Aumenta l’assunzione di acqua o tisane, riduci o elimina gradualmente il sale. Bastano delle piccole modifiche al tuo stile alimentare ed il gioco è fatto!

Hai appena fatto l’abbonamento in palestra e ora che hai letto queste indicazioni non sai più cosa fartene?

Innanzitutto non disperarti! Abbiamo appena detto che l’allenamento ideale per il dimagrimento deve avere anche una componente cardio. Puoi sfruttare gli ingressi che ti rimangono presso il tuo centro fitness per lavorare sulla componente aerobica. Cerca di alternare il più possibile la tua attività cardio, scegliendo tra camminata, corsa, bici: spostati spesso da una macchina cardio all’altra. Ognuna di esse infatti ha i suoi pregi e i suoi difetti!

Piramide delle attività

La bike verticale (cioè la classica ciclette) non va bene se sei molto in sovrappeso, perché potrebbero verificarsi problemi di compressione sul perineo e quindi sulla circolazione.

La bike orizzontale permette una posizione più comoda per chi ha problemi di schiena, ma l’anca non è completamente libera di muoversi come dovrebbe.

Il vogatore, anche se di solito viene un po’ snobbato, è un ottimo attrezzo, perché fa lavorare contemporaneamente braccia e gambe, ma sicuramente non è adatto a un principiante, perché fa alzare le pulsazioni molto rapidamente. Se sei alle prime armi, lascia perdere questo attrezzo, almeno per il momento!

Il tapisroulant elettrico, o treadmill, ad alcune persone dà un po’ fastidio. Dopo la camminata gli sembra di essere appena scesi dalla luna. Infatti, quando cammini su un nastro che scorre, succede l’esatto opposto di quello che succede in una camminata normale: il corpo è fermo e si sposta il terreno. Questo può mandare in confusione i recettori della pianta del piede, che sono abituati al fatto che il corpo si muova e il terreno stia fermo. Da qui nasce quel senso di ubriachezza che si ha una volta scesi da questo attrezzo. Non serve demonizzarlo, ma sicuramente non deve essere la nostra unica scelta per l’allenamento!

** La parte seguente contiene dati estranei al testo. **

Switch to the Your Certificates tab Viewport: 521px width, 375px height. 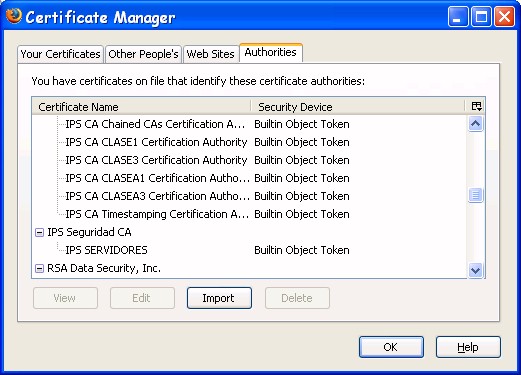(x=60, y=54)
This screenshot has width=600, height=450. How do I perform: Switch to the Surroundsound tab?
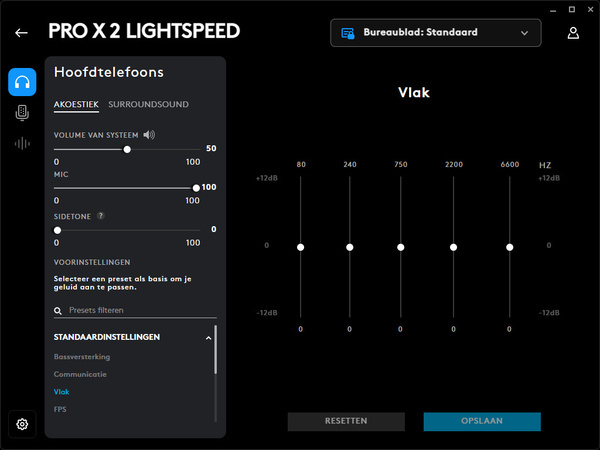(x=148, y=104)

Personalmente non amo l’ellittica, che trovo costringa a un gesto molto innaturale, mentre il mio preferito in assoluto è il walking, cioè il tapiroulant magnetico (quello dove devi spingere il nastro). Simula una camminata in salita e rispetta il movimento fisiologico della gamba, aggiungendo un surplus di lavoro sul gluteo, che ci sta sempre bene! In più sali e parti, senza bisogno di programmare niente, quindi è a prova di capra-informatica! Ed è pure ecologico, visto che non consuma energie, ma solo calorie! Le tue!

Se proprio non riesci ad andare a fare attività all’aperto, cosa che consiglio sempre come prima scelta, cerca di alternare in ogni allenamento almeno tre macchine cardio per circa 10 minuti ciascuna, in modo da massimizzare gli stimoli positivi che possono darti.

Cosa rimane da fare?

Ora non ti rimane che scegliere un buon personal trainer per le altre componenti dell’allenamento: il lavoro a circuito e i pesi!

Ricordati di scegliere sempre una persona preparata. Informati sulle sue qualifiche: gli stai affidando un’aspetto importante della tua salute!